Jean T. Terkildsen, Formerly Doing Business Under the Firmname and Style of Singer and Carlberg,plaintiff-appellant-appellee, v. Eric H. Waters et al., Defendants-appellees-appellants, 481 F.2d 201 (2d Cir. 1973)Annotate this Case
Peter W. Quinn, New York City (Martin J. Cunningham, New York City, on the brief), for plaintiff-appellant-appellee.
H. William Rosenblum, New York City, for defendants-appellees-appellants.
Before MOORE, FRIENDLY and FEINBERG, Circuit Judges.
FEINBERG, Circuit Judge:
This bitter litigation is an object lesson on the virtues of the individual calendar system and the burden imposed by diversity jurisdiction on the increasingly overcrowded dockets of the federal district courts.1 The dispute grows out of a contract between competitors, both then based in New York City, in which plaintiff Jean T. Terkildsen sold her business to defendants, co-partners doing business under the name of Haseltine, Lake and Co.

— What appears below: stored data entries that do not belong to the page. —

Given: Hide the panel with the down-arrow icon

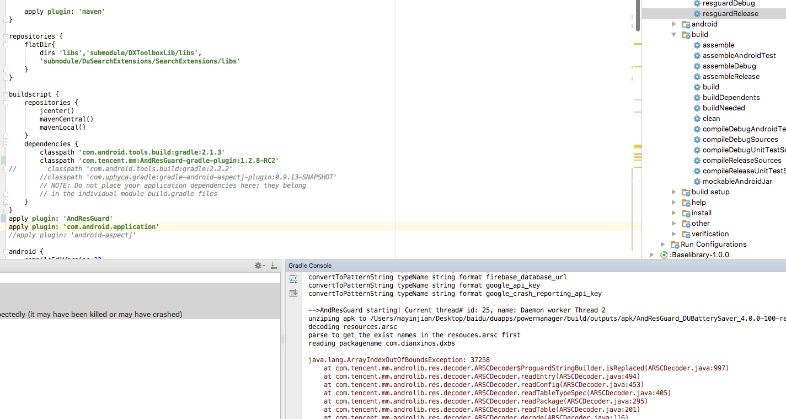Looking at the screenshot, I should coord(273,266).
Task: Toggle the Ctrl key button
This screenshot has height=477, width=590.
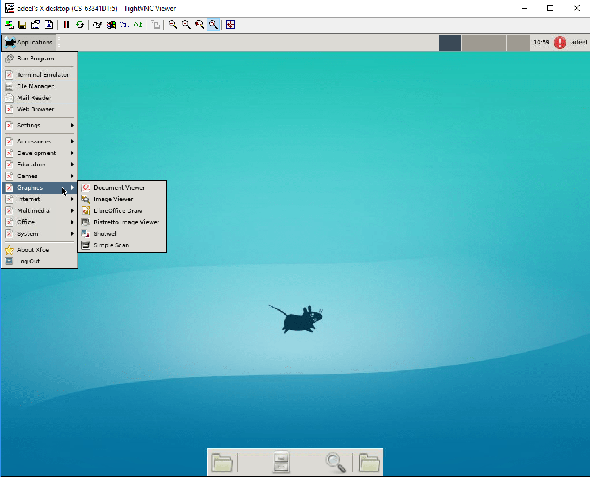Action: coord(123,25)
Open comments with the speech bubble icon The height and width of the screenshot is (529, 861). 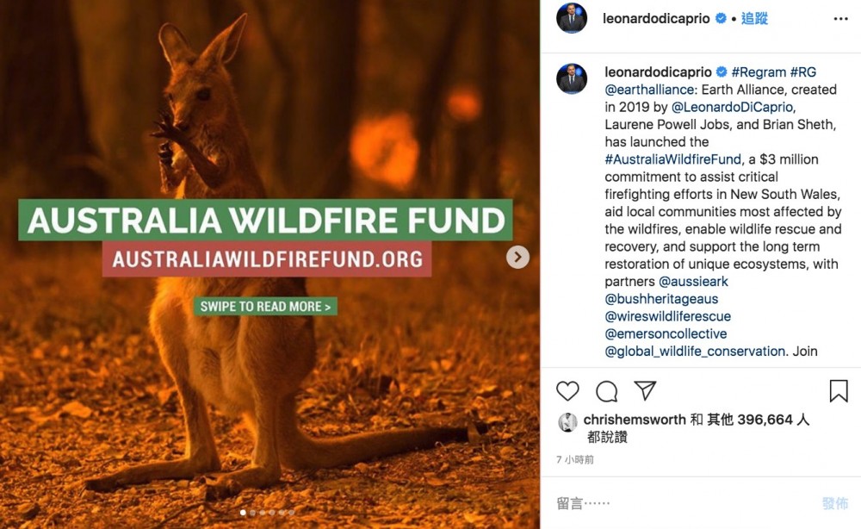click(x=607, y=391)
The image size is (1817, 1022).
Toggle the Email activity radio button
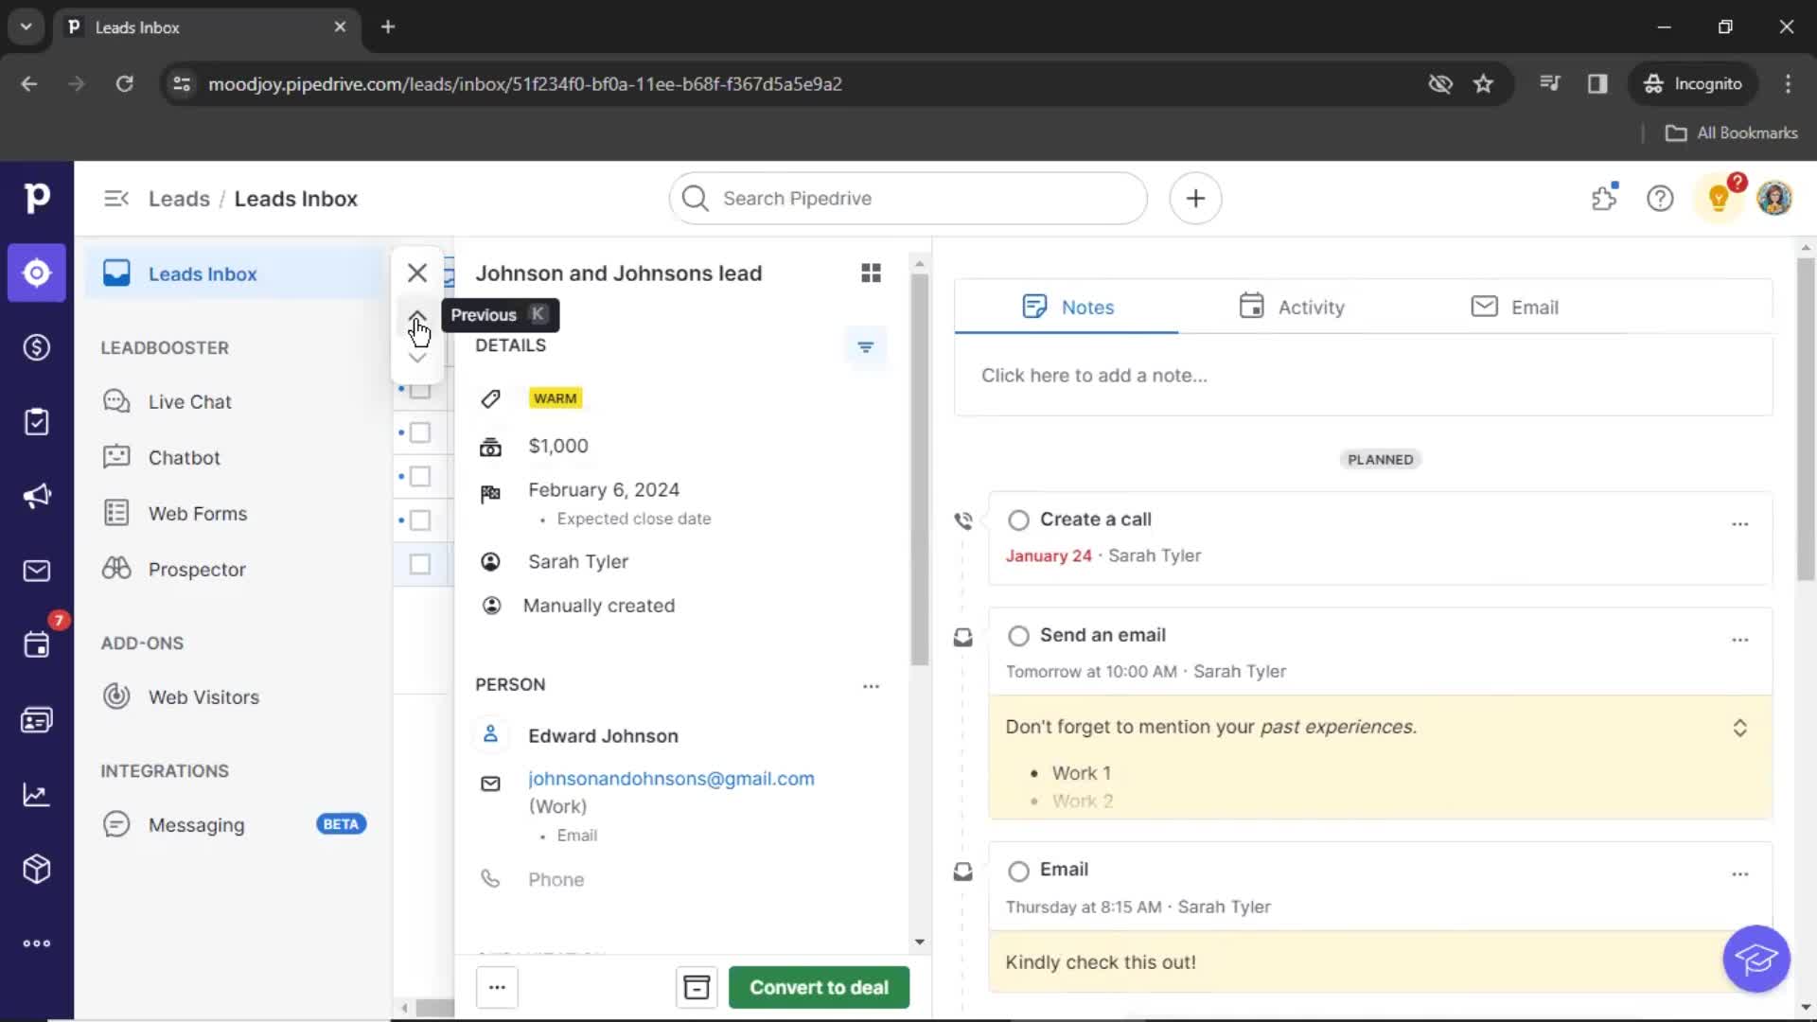[1017, 870]
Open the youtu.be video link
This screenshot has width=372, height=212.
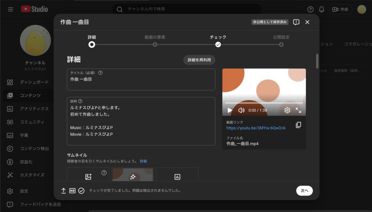[256, 128]
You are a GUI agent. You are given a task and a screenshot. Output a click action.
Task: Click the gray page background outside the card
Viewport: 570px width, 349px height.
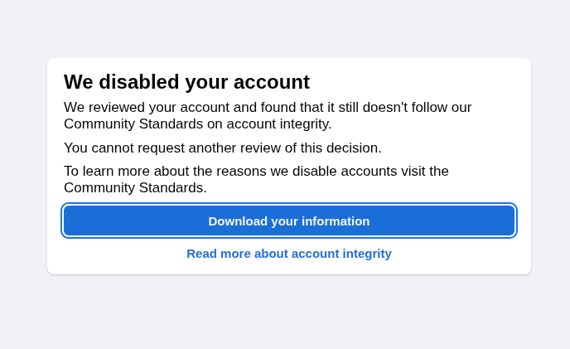click(285, 311)
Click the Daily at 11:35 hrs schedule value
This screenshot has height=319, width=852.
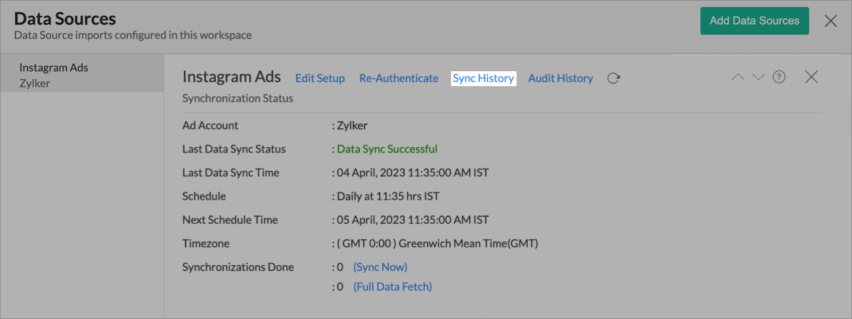tap(388, 196)
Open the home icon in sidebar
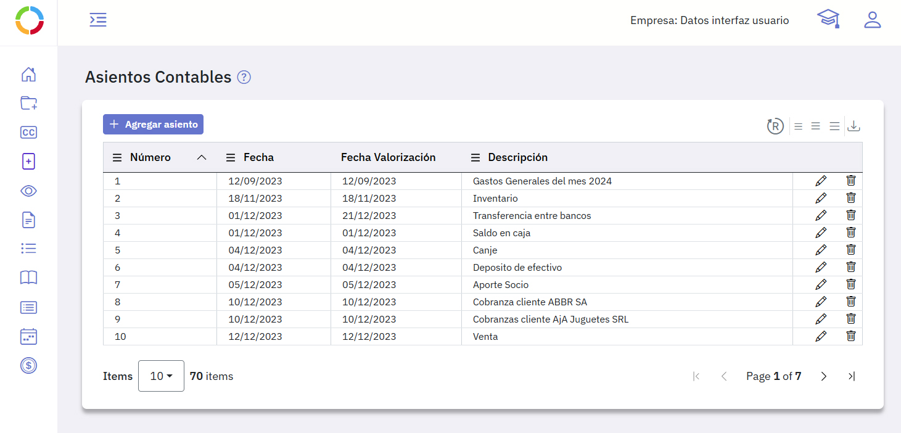 click(28, 75)
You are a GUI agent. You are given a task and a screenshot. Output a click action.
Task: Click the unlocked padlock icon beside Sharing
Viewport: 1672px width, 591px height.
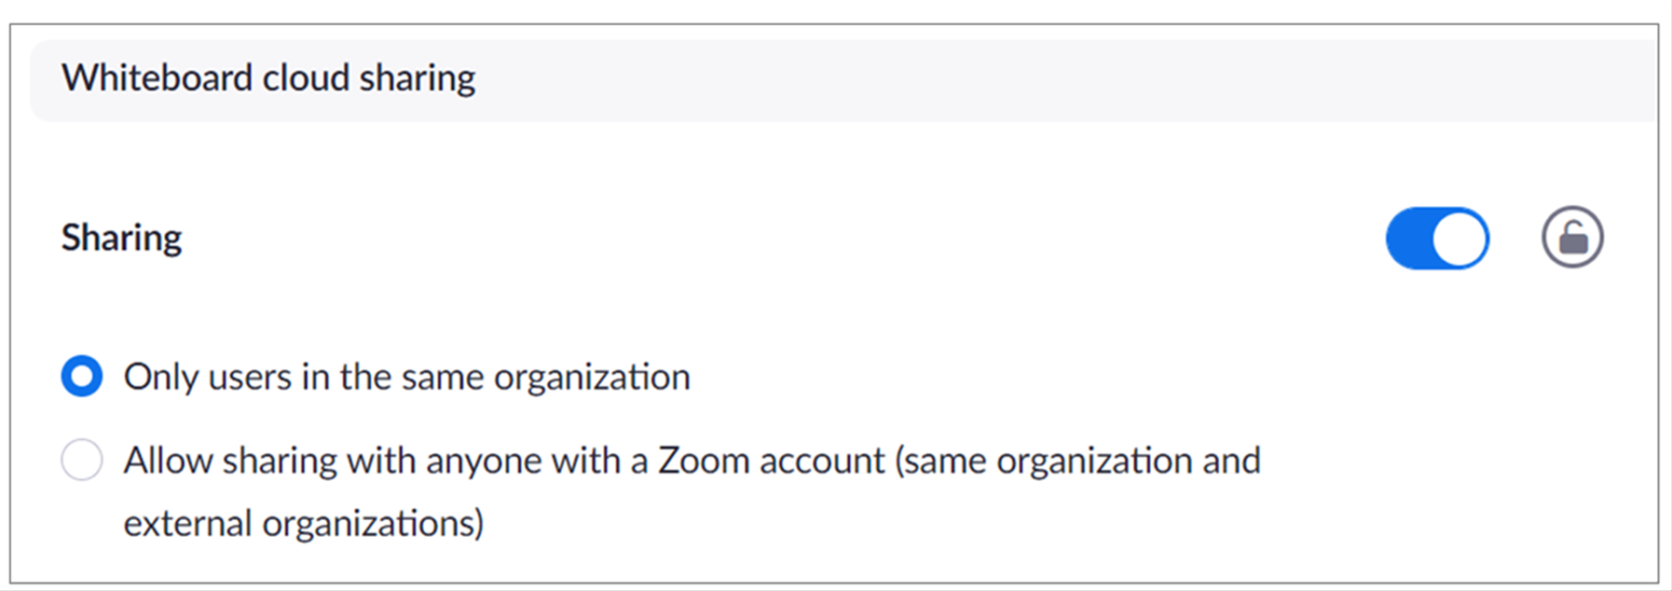[1572, 238]
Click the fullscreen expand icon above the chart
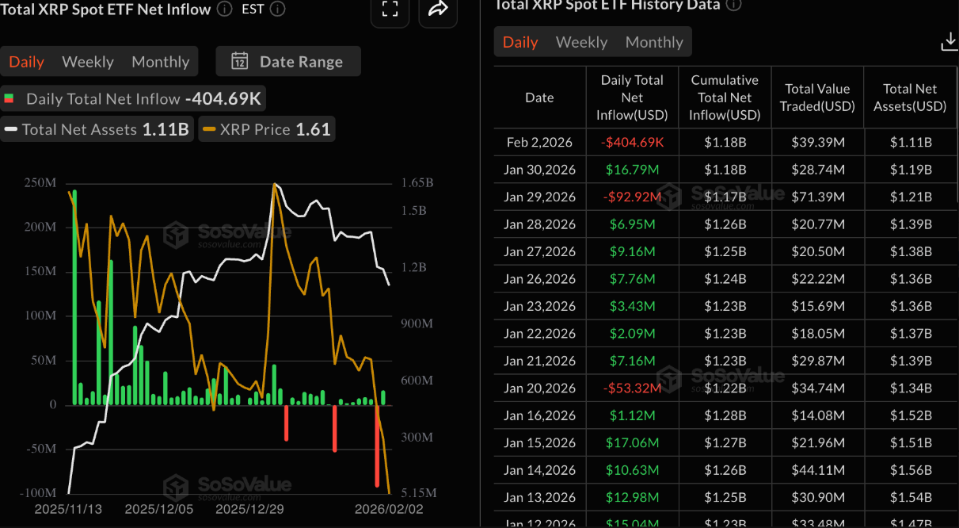This screenshot has height=528, width=959. tap(390, 13)

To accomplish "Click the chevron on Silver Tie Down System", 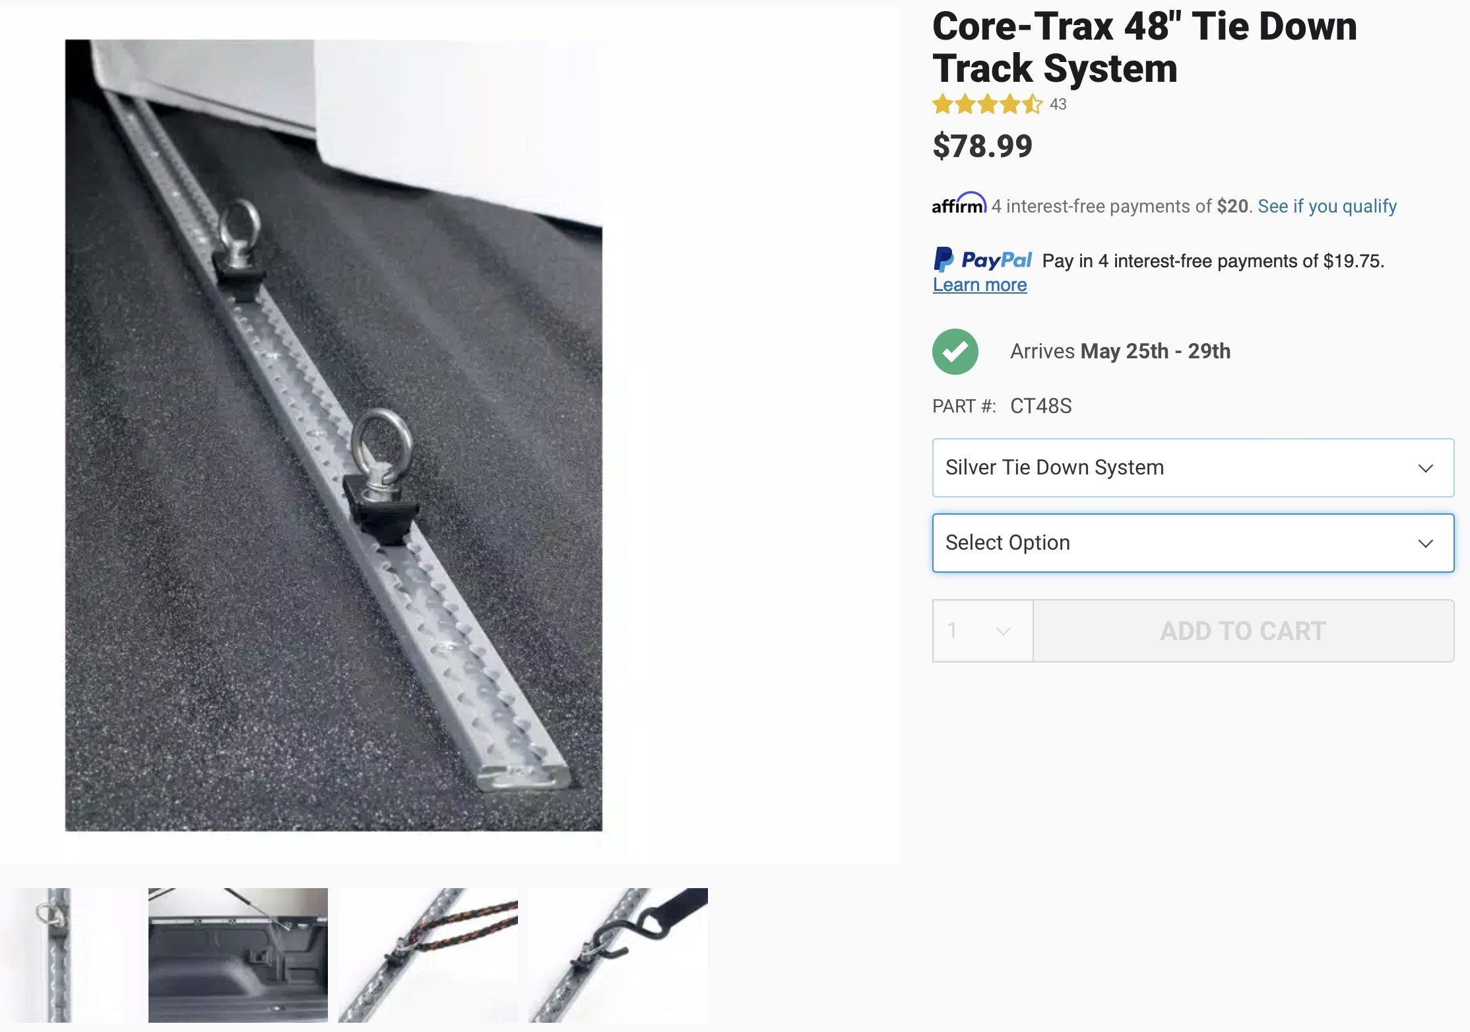I will pyautogui.click(x=1425, y=468).
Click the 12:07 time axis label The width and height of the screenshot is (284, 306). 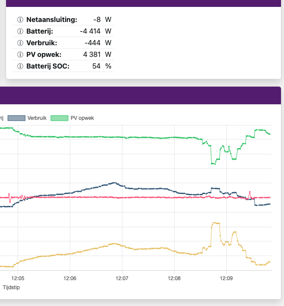pyautogui.click(x=122, y=278)
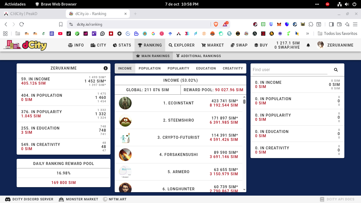The image size is (361, 203).
Task: Click ECOINSTANT's avatar thumbnail
Action: point(125,103)
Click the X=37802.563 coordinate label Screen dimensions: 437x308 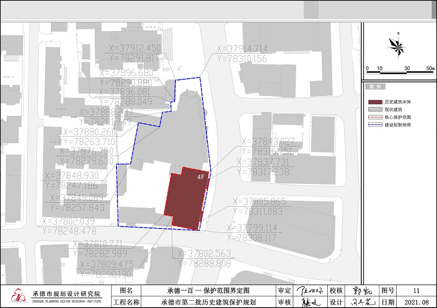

The complaint was filed in October 1968, and the five and one-half pages of docket entries in the United States District Court for the Southern District of New York show that no less than ten judges of that court were required to deal with aspects of the case before it was eventually tried almost four years later before Dudley B. Bonsal, J., sitting without a jury.2 After three days of trial and the receipt of additional letters and papers, Judge Bonsal found for plaintiff on one of her three causes of action in the amount of $18,663.60 with pre-judgment interest at six per cent, and for defendants on one of their two counterclaims in the amount of $22,573.43 with six per cent interest from the date of judgment.3 True to form, both parties appeal and make arguments that, in large part, were never raised below. We affirm the judgment of the district court.
* Prior to March 8, 1968, plaintiff Terkildsen owned and operated Singer and Carlberg, an international agency engaged in the business of registering trademarks and patents in foreign countries on behalf of American clients, principally attorneys. On that date, plaintiff entered a contract with defendants in which she agreed to sell her business. The purchase price consisted of (1) a $22,500 down payment allocated to various assets being transferred; and (2) five per cent of gross billings, payable in monthly installments, collected by Haseltine, Lake from plaintiff's former clients from March 1, 1968 to March 1, 1973. The installment sum due under the gross-billings provision was to be determined on the basis of semi-annual accountings furnished to plaintiff by defendants. While defendants paid the first component of the purchase price immediately, it is undisputed that they owed plaintiff $18,663.60 under the second. Accordingly, Judge Bonsal entered judgment in plaintiff's favor for this principal sum; at least from this aspect of the judgment, no appeal is taken.
Under a separate provision of the contract of sale, plaintiff-seller covenanted
to reimburse Purchaser to the extent of moneys paid to Seller by her clients for services to be rendered to the extent that such services were not rendered. Purchaser reserves the right to offset any such prepaid fees against the periodic payments herein-above referred to, to be made on account of 5% of gross billings collected by the Purchaser. . . .
Defendants' counterclaim is based on this contractual clause and upon a letter, mailed to plaintiff's former clients shortly after execution of the contract over the signatures of both firms (the joint letter), which stated in part that
the predecessor firm remains responsible for all past commitments, financial and otherwise, assumed and incurred prior to March 1, 1968, and the successor firm accepts responsibility for all future commitments made from and after March 1, 1968.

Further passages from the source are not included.